Every year at the Passover seder, we declare: “In every generation, every Jewish person is obligated to see themselves as if they themselves had actually come out of Egypt.” I’m sure I’m not alone in my frustration with this statement, seeing as my experience hasn’t given me much frame of reference for life as an ancient slave. But my family has always focused more on the attempt. It’s impossible to truly imagine ourselves as slaves in Egypt, but striving to step into an unfamiliar pair of shoes is the meaningful part. I’ve been working on this skill in recent months while studying abroad in New Zealand at the University of Auckland.
It’s hard being outside the Jewish bubble, I’m not going to lie. My seder earlier in the month included rice crackers in lieu of matzah, spicy peanut butter as my maror and a single apple standing in for charoset. There’s no Hillel on campus, and I’ve become grateful to New Yorkers for understanding Yiddish, because “schlep” is not at all the universal term I thought it was. And the bagels are terrible. But Jews are historically adaptable, and I’ve been able to make friends and form a community here while keeping true to my Jewish self, thanks in large part to an early breaking of the ice by an unexpected group of people: the Maori.

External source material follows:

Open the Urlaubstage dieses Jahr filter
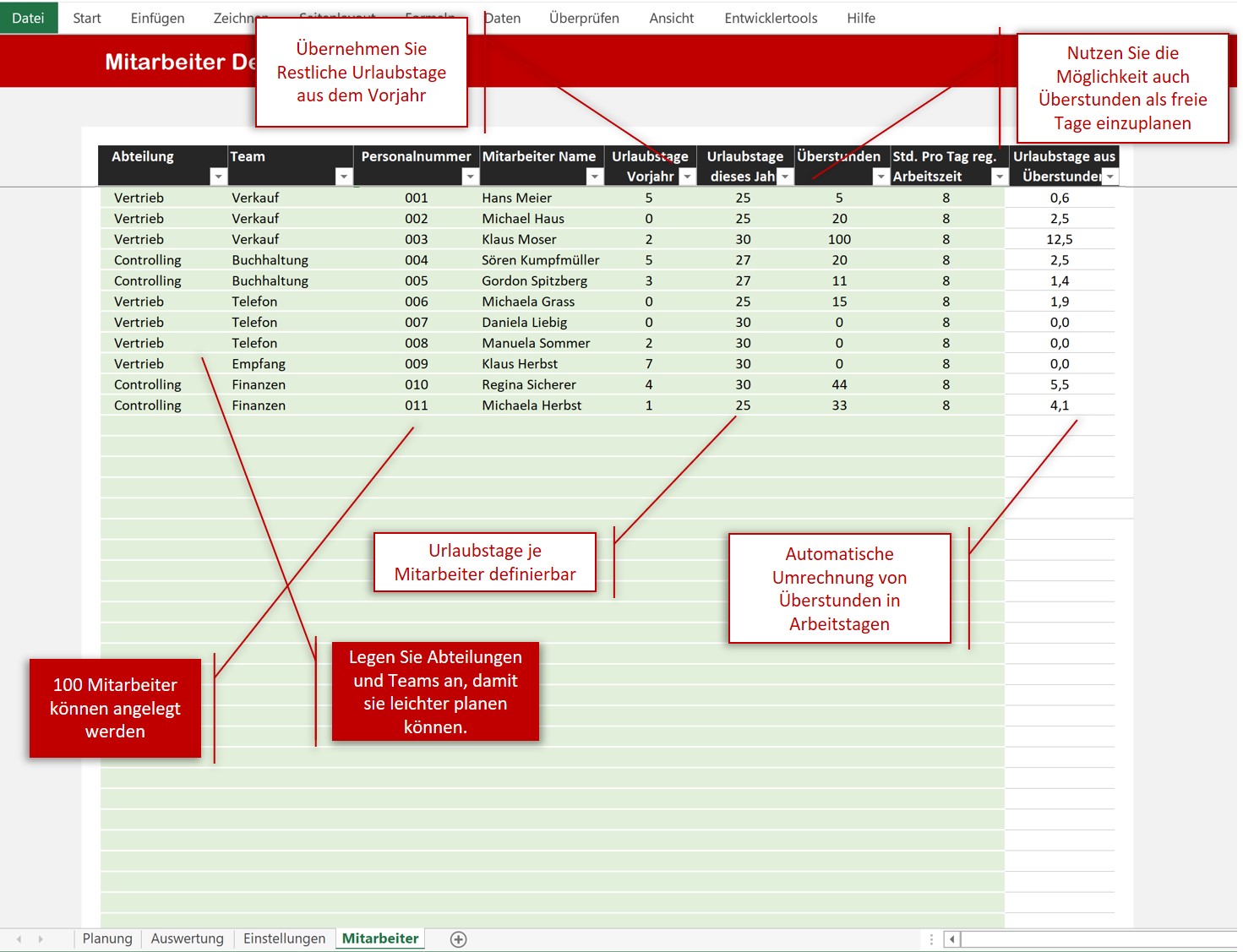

I didn’t just get through a holiday of questions (four, to be exact) to avoid explaining the ones likely coming to mind right now: who are the Maori, and what could they have to offer to a nice Jewish girl from the tristate area?
The Maori are the indigenous people of New Zealand. Relations between the Maori and the European settlers have been rocky over the generations, but the country is now trying to embrace and integrate its Maori culture into daily life. Anyone who has heard of the Maori before is probably familiar with the traditional haka war dance done before national rugby games, but there are dozens of subtler indicators of Maori presence. Maori phrases appear in the salutations of emails, signs are posted in English and Te Reo (the Maori language) and certain customs such as not sitting on tables or the summit of mountains are common. At first, I didn’t think the Maori culture would have much bearing on my life besides being a particularly interesting part of the foreign (to me) ambiance of New Zealand. Relating to the country’s indigenous people on a deeper level, especially in connection with my Jewish identity, came out of left field.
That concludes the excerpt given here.